2. A discharge lamp according to claim 1 wherein said at least two connector members are embedded in said circuit board portion and are soldered thereto from a side of said circuit board portion opposite to the side in which said lead wires are connected to said connector members.

3. A discharge lamp according to claim 1 wherein said at least two connector members are resilient and the lead wires are mechanically fixed to said connector members by resilient force.

4. A discharge lamp according to claim 3 wherein said at least two connector members are formed by resilient pieces of plate in the way that said lead wires are inserted in a direction perpendicular to the axis said connector members, into a slot-like cavity formed by a tongue portion cut and bent out from a middle portion of a base plate, and in at least one of the resilient pieces, an accepting portion is formed, in which the lead wires are forced to snap thus remaining in a fixed position.

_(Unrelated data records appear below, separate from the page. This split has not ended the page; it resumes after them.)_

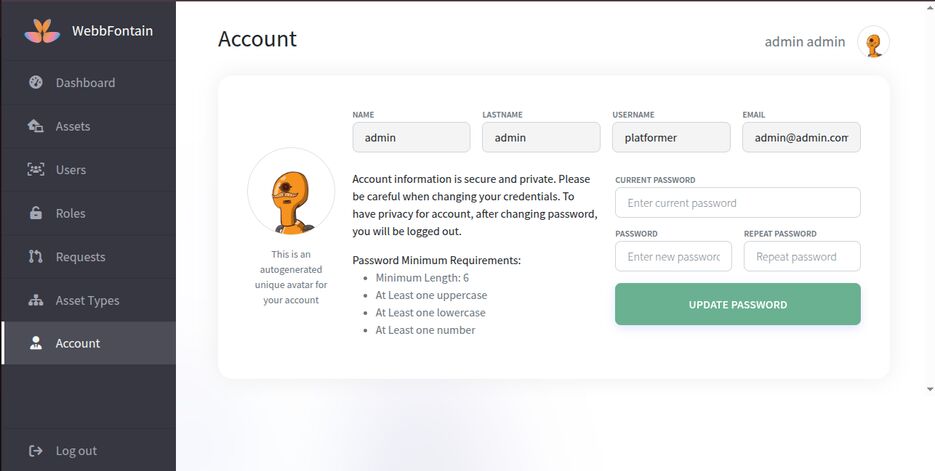The width and height of the screenshot is (935, 471).
Task: Click the Email field with admin@admin.com
Action: point(801,138)
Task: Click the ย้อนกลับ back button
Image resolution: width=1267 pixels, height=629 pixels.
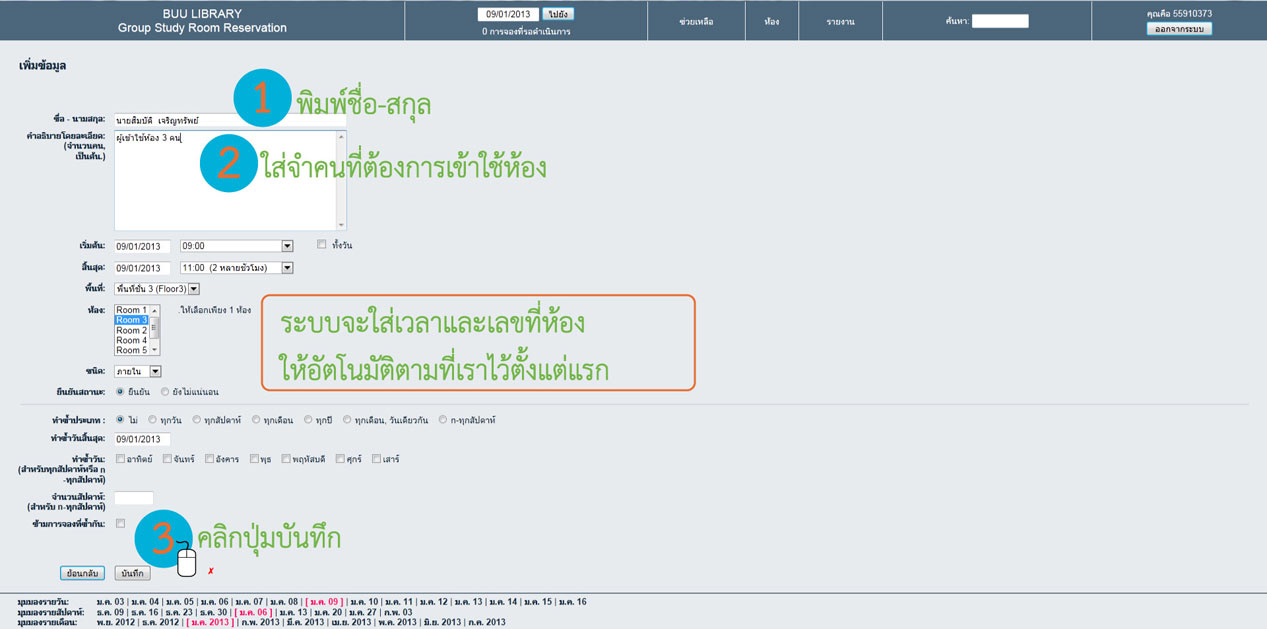Action: click(82, 574)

5. A discharge lamp according to claim 3 wherein said at least two connector members are represented by a tube having a slot along its generatrix and being resilient in a direction perpendicular to the slot where a cavity is formed by a hollow portion of the tube and by the slot and the lead wires are placed in the slot in a direction perpendicular to the axis of the connector members.

6. A discharge lamp according to claim 1 wherein said cavity is formed having a broadened opening as compared to an internal cross-sectional area of said cavity.